I’m often called upon to speak about Value Propositions! Every time, I do some quick research about the topic. It continues to be one of the most popular subjects:

1. Yesterday’s Google search on “Value Propositions” yielded 4,140,000 hits, up from 2,900,000 in January.
2. It continues to be a “hot topic” in blogs and in consultant pontification (I guess I need to include myself on this).
3. In our own web marketing (SEO) programs, it is the second highest performer, just behind strategic alliances and partnering.
4. When we talk to our clients’ customers, one of the biggest issues they have is they don’t understand the value their suppliers bring.
5. In these tough economic times, everyone is searching for value.

I believe one of the reasons this is such a “hot topic” is that most of us are remarkably bad in developing and communicating meaningful value—whether it is to our customers, colleagues, employees, employers, or communities.

There is a lot of good stuff that has been written on the topic of developing and communicating differentiated value. For this post, I won’t repeat it. However, there is one area that I never see any mention of:

In every interchange — particularly those we initiate and whether it is with customers, colleagues, or others, it is critical to think: What value will I create in this interchange?

If we can’t define the value we will create, then we are wasting time—we’re wasting the time of the people we are meeting with, we are wasting our time.

If we can’t define the value we will create, we are best off cancelling the meeting until we can define the value.

Imagine what would happen if each of us started doing this in just our professional lives.
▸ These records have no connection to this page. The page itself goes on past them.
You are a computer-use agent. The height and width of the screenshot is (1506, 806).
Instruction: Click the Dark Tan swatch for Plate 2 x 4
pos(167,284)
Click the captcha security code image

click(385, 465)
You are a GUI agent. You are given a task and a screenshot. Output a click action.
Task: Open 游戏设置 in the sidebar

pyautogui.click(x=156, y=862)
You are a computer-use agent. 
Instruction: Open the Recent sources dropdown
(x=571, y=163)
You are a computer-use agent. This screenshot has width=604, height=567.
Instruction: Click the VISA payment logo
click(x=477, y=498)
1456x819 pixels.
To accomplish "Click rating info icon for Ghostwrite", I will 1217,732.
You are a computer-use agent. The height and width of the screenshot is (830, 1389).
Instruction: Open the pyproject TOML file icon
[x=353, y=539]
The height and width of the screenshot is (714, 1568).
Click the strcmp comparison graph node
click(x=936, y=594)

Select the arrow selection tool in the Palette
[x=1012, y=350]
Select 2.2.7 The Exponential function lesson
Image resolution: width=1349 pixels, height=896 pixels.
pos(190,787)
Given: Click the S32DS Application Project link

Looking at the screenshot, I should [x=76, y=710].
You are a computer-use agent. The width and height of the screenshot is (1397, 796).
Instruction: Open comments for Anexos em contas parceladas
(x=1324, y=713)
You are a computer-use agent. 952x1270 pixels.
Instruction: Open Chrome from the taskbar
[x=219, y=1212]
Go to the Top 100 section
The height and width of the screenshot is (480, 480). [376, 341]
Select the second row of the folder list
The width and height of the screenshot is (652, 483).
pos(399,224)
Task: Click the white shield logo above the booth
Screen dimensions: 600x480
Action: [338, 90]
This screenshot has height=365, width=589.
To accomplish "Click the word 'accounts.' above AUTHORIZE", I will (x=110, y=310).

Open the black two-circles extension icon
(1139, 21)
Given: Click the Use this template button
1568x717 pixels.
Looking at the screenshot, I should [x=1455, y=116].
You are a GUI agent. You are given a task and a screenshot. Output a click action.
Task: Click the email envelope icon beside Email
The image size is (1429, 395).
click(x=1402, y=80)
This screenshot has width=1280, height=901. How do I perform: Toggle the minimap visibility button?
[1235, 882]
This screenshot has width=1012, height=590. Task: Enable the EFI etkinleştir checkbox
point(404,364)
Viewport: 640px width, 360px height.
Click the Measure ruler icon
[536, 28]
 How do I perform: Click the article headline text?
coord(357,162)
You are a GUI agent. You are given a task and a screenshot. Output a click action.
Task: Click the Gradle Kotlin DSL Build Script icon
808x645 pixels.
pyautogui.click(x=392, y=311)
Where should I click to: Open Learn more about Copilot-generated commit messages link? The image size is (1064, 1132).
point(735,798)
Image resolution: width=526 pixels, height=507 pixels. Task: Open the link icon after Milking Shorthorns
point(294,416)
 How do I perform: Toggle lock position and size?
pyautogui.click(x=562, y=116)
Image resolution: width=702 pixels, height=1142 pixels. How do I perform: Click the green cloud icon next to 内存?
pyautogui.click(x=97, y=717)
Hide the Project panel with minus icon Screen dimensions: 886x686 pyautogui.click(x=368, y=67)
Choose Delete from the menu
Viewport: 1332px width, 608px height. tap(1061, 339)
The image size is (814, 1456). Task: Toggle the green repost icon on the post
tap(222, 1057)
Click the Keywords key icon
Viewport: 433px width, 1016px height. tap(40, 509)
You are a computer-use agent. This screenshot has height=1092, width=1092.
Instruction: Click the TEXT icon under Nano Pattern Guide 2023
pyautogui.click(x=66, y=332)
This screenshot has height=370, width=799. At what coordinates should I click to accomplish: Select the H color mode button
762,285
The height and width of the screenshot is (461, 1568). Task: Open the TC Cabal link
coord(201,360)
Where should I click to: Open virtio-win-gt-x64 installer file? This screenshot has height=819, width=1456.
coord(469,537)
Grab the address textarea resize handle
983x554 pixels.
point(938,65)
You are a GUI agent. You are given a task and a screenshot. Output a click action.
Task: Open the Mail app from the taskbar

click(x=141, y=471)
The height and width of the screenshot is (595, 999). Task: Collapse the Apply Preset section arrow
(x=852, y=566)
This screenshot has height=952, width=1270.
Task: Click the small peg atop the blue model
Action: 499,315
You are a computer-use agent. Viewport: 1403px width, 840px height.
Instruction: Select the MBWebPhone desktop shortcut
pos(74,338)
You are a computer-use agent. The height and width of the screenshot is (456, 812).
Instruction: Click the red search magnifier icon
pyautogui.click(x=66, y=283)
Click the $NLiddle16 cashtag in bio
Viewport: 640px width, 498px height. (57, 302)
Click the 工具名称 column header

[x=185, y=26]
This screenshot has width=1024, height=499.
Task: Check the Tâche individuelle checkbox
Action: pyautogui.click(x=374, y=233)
Imagine the number of useless meetings that would be cancelled. Imagine the number of thoughtless phone calls or conversations that would be eliminated. Imagine the time that would be freed up to really accomplish things that create value.

Creating value starts with each of us. We can improve our own productivity and effectiveness by making sure in every meeting, phone call, conversation or other interchange we create value for everyone involved.

It isn’t tough, creating value is not about solving world hunger. The test of whether you have created value is: Can the person or people you meet with say, at the end of the meeting, “That was a worthwhile investment of my time.” If we design all our meetings and conversations to achieve this goal, then we have created real sustainable value.